We anticipate that our outsourced manufacturers can adequately support an increase in sales for the foreseeable future. We expect that we will need to continue to evolve our products and software to meet diverse customer requirements across varied markets.

 

Since inception we have generated significant losses from operations and anticipate that we will continue to generate significant losses for the foreseeable future. Our success is dependent on our ability to access additional capital. Additional capital will be required under the following circumstances: 1) to offset negative cash flows from operations, 2) to accelerate customer acquisition, thereby increasing capital outlay, 3) for advanced purchasing of materials, 4) for the acquisition of new technology, 5) for potential acquisition of a key asset, and 6) for sales expansion.

 

Recent Developments 

 

During the nine-months ended September 30, 2024, the following developments occurred:

 

 

We entered into inducement offer letter agreements (the “Inducement Letters”) on March 4, 2024, with each holder (collectively, the “Holders”, and individually, a “Holder”) of the Company’s Convertible Notes issued on March 9, 2023. The inducement offer to the Holders provided an opportunity to reduce the Company’s debt payment obligation at the future maturity date in March 2025. On March 5, 2024, the Holders elected to convert a total of $804,695 (the “Conversion Amount”) pertaining to the 2023 Debt Offering into 11,800 shares of the Company’s common stock at $68.20 per share.
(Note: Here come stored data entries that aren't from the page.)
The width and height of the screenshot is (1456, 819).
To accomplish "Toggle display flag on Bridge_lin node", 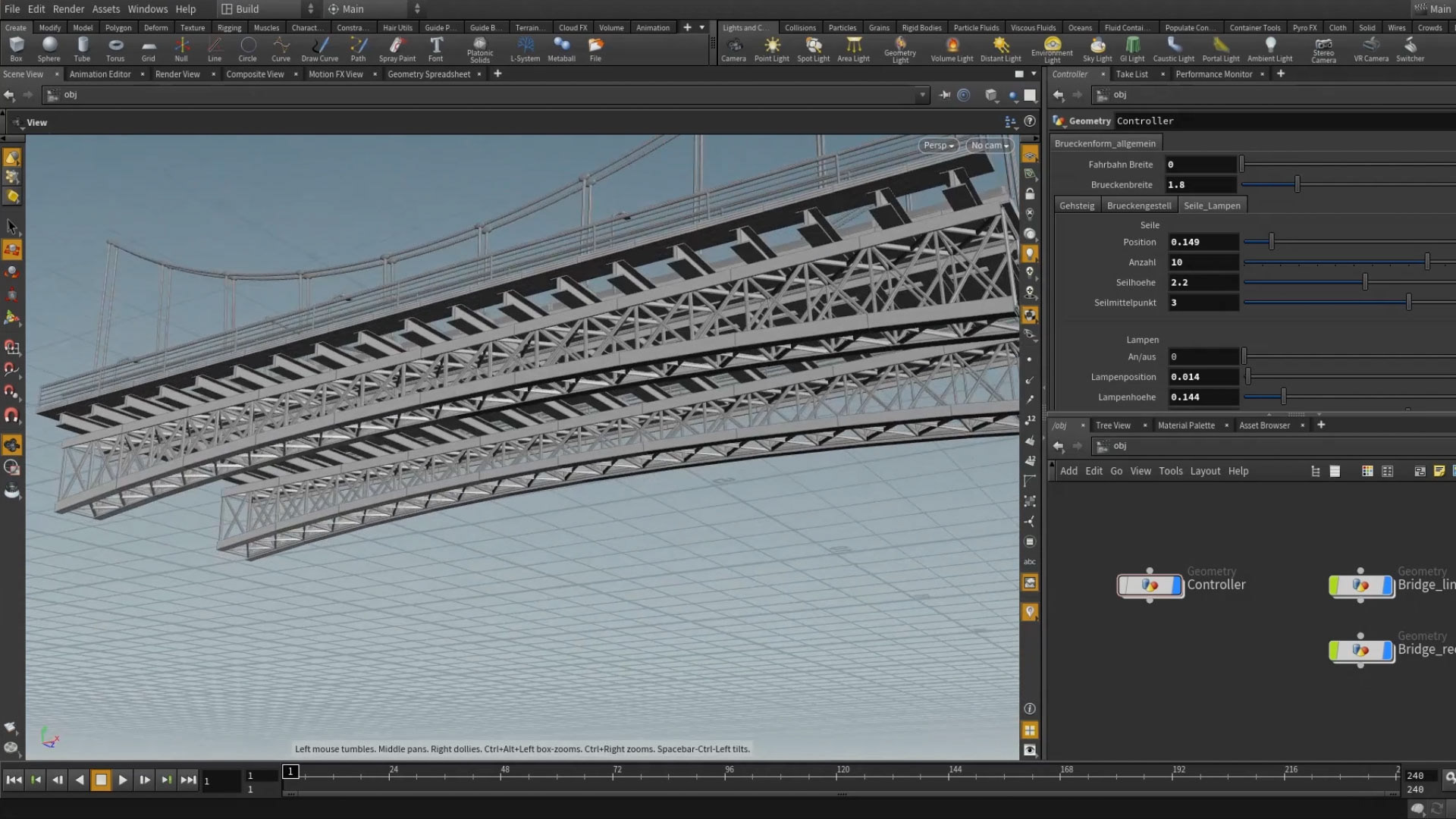I will (1388, 585).
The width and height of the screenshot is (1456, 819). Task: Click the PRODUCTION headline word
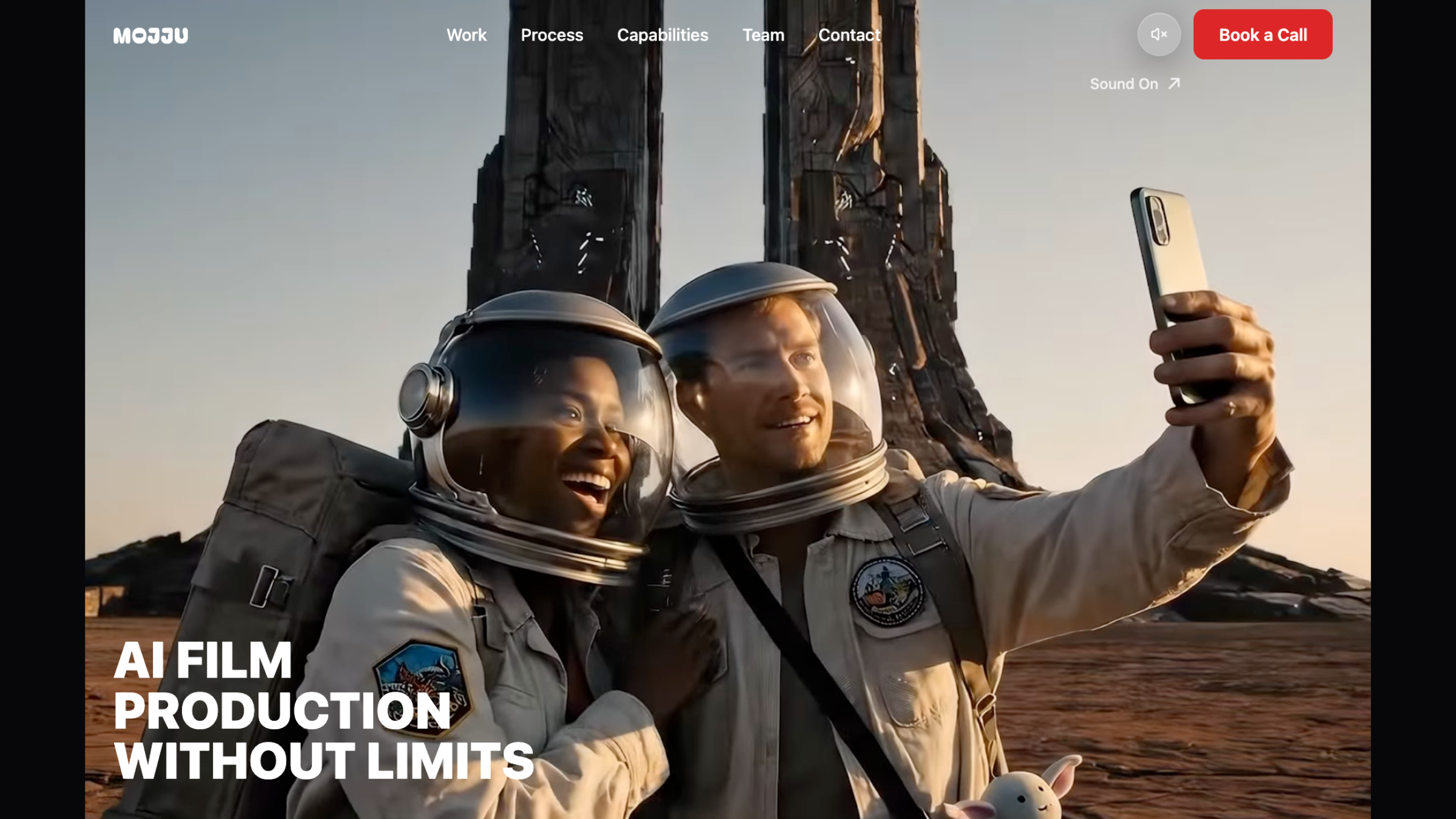(281, 711)
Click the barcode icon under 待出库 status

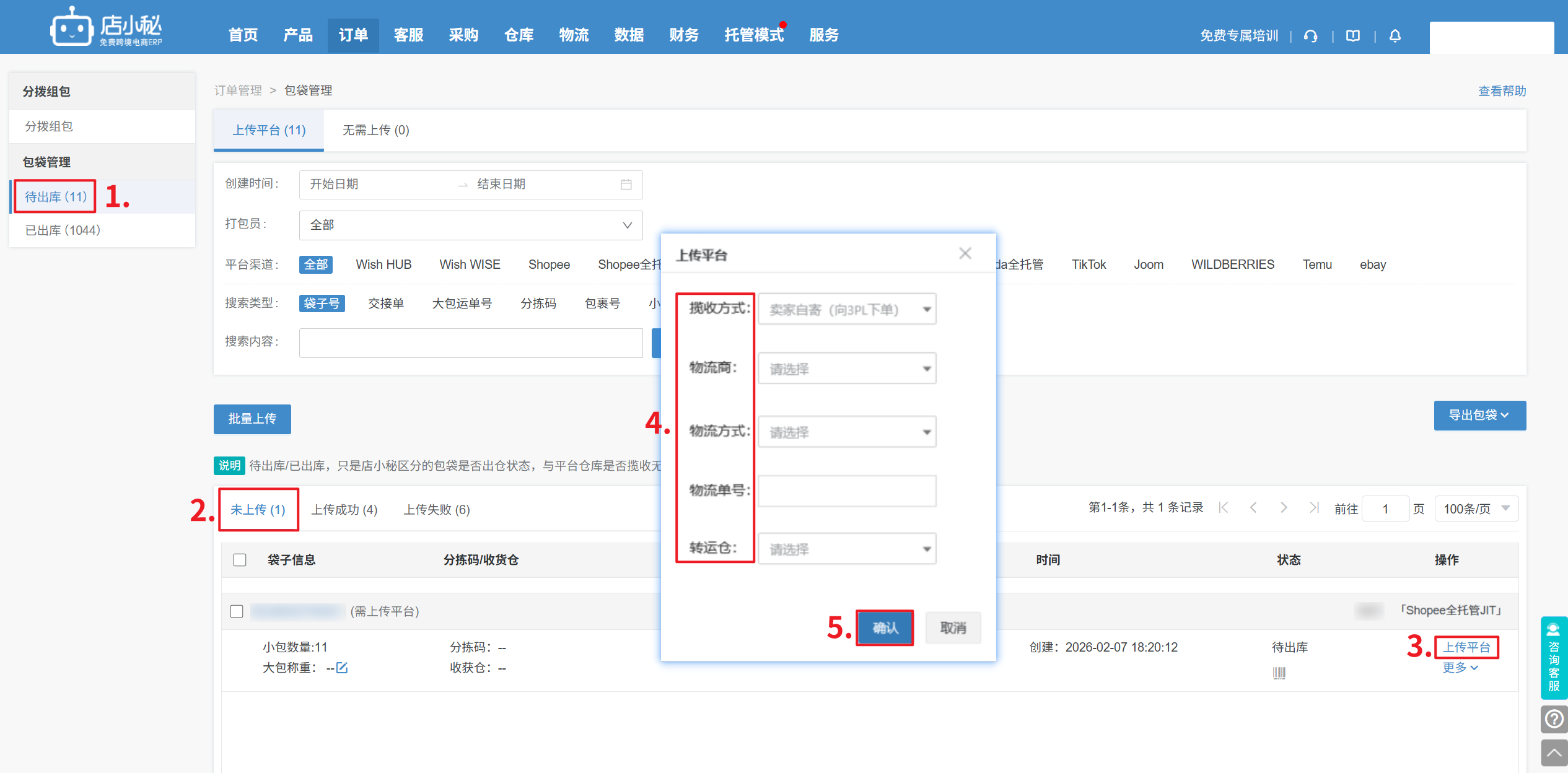click(1279, 673)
As provided for in the Agreement, the Conversion Amount included original Note principal of $772,896, as well as accrued interest of $31,799.

 

 

 

 

The Company entered into a Warrant Inducement with a certain holder of its existing warrants to exercise for cash an aggregate of 93,811 shares of the Company’s common stock at a reduced exercise price of $29.70 per share. As part of the Warrant Inducement, the Company agreed to issue new unregistered warrants to purchase up to 187,622 shares of Common Stock. The warrants are exercisable upon the Company obtaining stockholder approval for purposes of complying with applicable Nasdaq rules with an exercise price of $29.70 per share. The warrants will expire five years following the issuance date. The total gross proceeds from the Warrant Inducement was $2,786,174 with net proceeds of $2,425,418 after deducting $360,756 in commissions and transaction costs.

 

 

 

 

The Company eliminated its March 2025 debt obligation due to noteholders converting the remaining debt which totaled $3,556,233 (the “Conversion Amount”) pertaining to the 2023 Debt Offering into 52,145 shares of the Company’s common stock at $68.20 per share. As provided for in the Agreement, the Conversion Amount included original Note principal of $3,219,724, as well as accrued interest of $336,509.